Some characteristics of a great leader

In my two day Dale Carnegie class, we learned some of the characteristics a great leader should have. Erica embodies every single one of these. She sets the bar high in the nursing field where leadership is important. It’s hard to carry criticism with a gentle tone, to manage stress, and to help coach patients through the healing process even when they are mad at the world the way that Erica and most nurses do. So to all the nurses in the field, thank you. Thank you for taking care of us when we most need it, and for lifting us up when we may be at our lowest. You are some of the best leaders In this world. And to my wife, thank you for giving me reason to love you more each and every day and always surprising me with new things. For making me want to be a better person, and for sharing all your amazing characteristics with the many people you come into contact with. 

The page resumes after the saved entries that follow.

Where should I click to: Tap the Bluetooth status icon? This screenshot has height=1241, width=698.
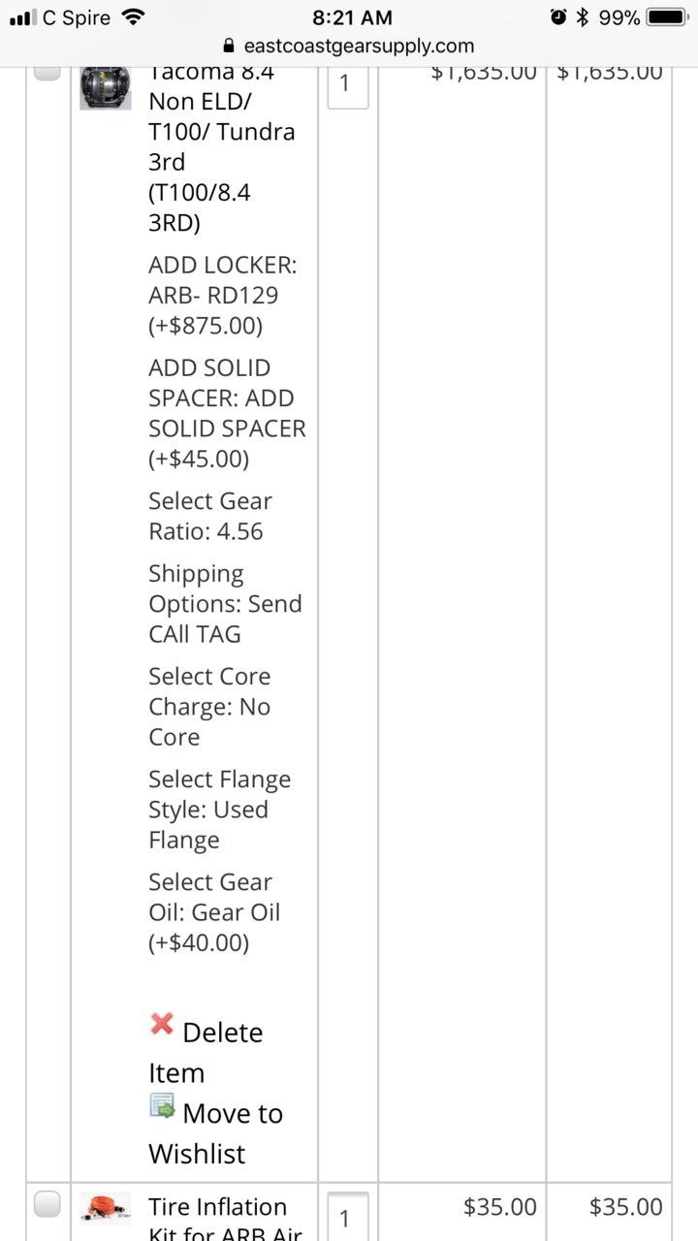(x=583, y=16)
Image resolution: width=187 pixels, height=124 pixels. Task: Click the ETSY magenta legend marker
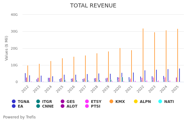[87, 101]
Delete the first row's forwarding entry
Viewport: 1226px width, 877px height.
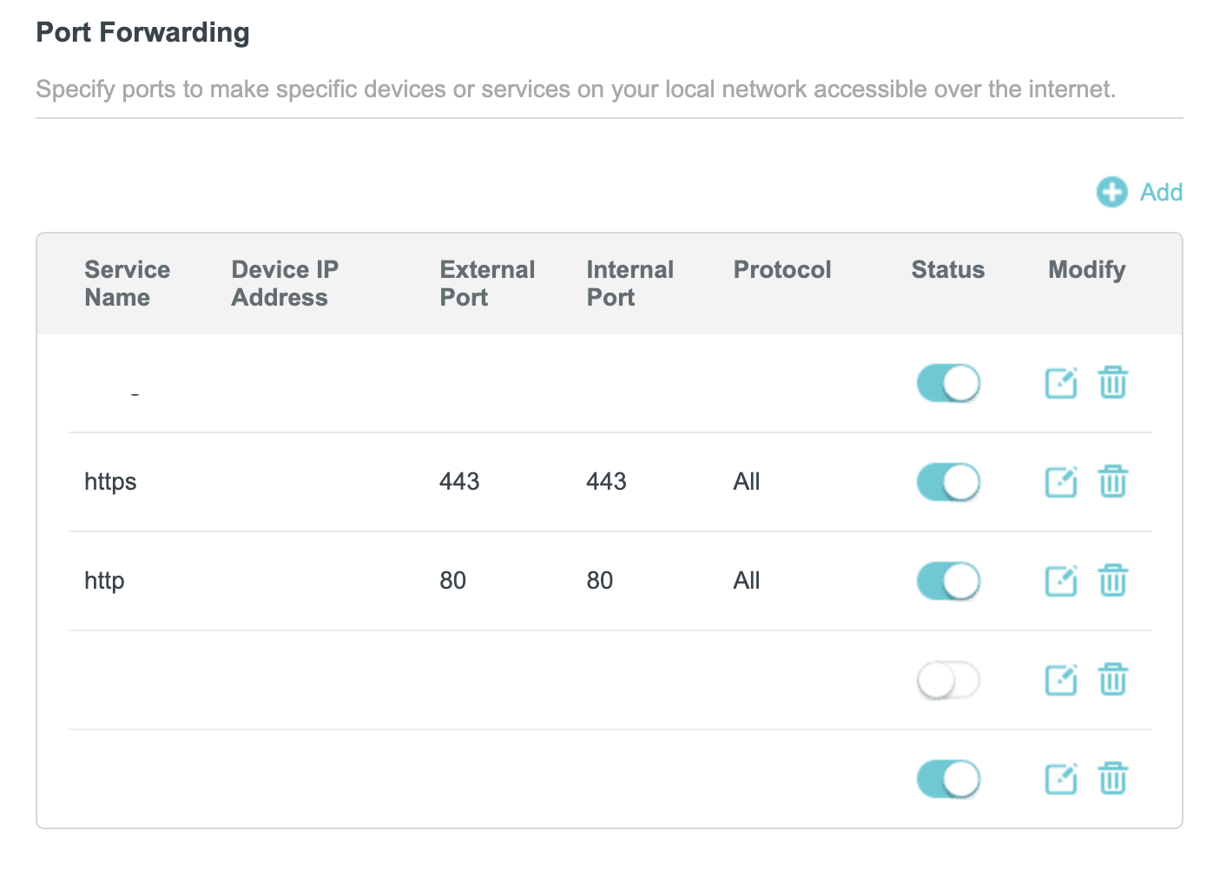coord(1112,383)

A Letter to My Wife on Valentine’s Day

I have the privilege of turning thirty this year. I’m not excited about it by any means, but it’s inevitable. My wife turns twenty-two, however, we joke that she’s the older one of the relationship. Her knees are going bad, her eyesight turning more blurry. Even on our honeymoon, one night at dinner, I must have looked the younger one as I was carded by the waitress and she wasn’t. On the plus side, I wouldn’t rather fall apart and grow old with anyone else, and I wouldn’t rather be anywhere but with her on our first Valentine’s Day as husband and wife. We will always keep each other young at heart. 


My Wife, My Love,

          You are one in a million. More so even than that. You are one among all stories of lives written in the history of the world, and I get to be the fortunate soul married to you. Imagine that. Me, married to someone like you, getting to celebrate the most romantic day of the year. Who am I to be so blessed?

          Your vintage and mature individuality challenges me on a daily basis. Pushing me to be better, to strive for perfection in all I do, especially when it comes to loving you. Because you deserve nothing less.

          There is no one else comparable to you. From your wholehearted honesty to the quick wit that helps keep me on my toes. When I was younger, I sometimes tried to imagine the type of girl I’d marry, and tried to imagine how great of a life it’d be to share with someone. You by far surpass all I’d ever hoped for in a wife – and a friend – to share each day with. You are someone my brain did not even have the capacity of dreaming up. Your beauty on the outside rivals the same beauty found within you. It’s as if the last flash of light from each sunset as the sun sinks below the horizon was somehow bottled up and used in creating that unique shine in your personality. Or perhaps God already decided on creating you, and after seeing your alluring existence, you became the influence in His creating the sunsets we sit and watch together. At least that’s what I like to think.

          I love you, today, always. Every bit of who you are. Every smile, every laugh, every little wrinkle found in the corners of the two most beautiful eyes I’ve ever looked into. I love you because you’re you. And I hope that as the years pass, you will always know how strong that love for you is. Being in love with you will never grow old as I will only grow old loving you.